▶ _ASSIGNMENT_
Where the string "agent" occurs in a line of the entries below, copy that line.

▶ _RECORDS PROVIDED_
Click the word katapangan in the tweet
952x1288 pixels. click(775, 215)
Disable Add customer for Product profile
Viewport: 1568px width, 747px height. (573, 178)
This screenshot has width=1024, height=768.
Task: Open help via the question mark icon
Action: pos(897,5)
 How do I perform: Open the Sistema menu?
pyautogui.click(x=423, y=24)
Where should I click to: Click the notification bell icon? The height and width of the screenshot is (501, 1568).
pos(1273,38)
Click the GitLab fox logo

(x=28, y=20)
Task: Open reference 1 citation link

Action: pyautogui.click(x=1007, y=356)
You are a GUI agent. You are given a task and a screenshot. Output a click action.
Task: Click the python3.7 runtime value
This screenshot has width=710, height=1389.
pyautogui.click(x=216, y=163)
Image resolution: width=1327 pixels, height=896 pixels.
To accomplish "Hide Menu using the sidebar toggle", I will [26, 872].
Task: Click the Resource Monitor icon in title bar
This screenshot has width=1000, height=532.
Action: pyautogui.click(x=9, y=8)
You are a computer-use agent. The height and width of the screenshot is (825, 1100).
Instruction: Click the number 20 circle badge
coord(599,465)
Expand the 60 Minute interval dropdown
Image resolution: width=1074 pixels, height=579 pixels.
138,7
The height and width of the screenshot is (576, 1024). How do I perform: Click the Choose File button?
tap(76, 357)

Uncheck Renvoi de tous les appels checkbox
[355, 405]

▶ _SOLUTION FOR THIS TASK_
You are a GUI agent. You are given a task and a screenshot. Output a click action.
You are a computer-use agent. The height and width of the screenshot is (825, 1100).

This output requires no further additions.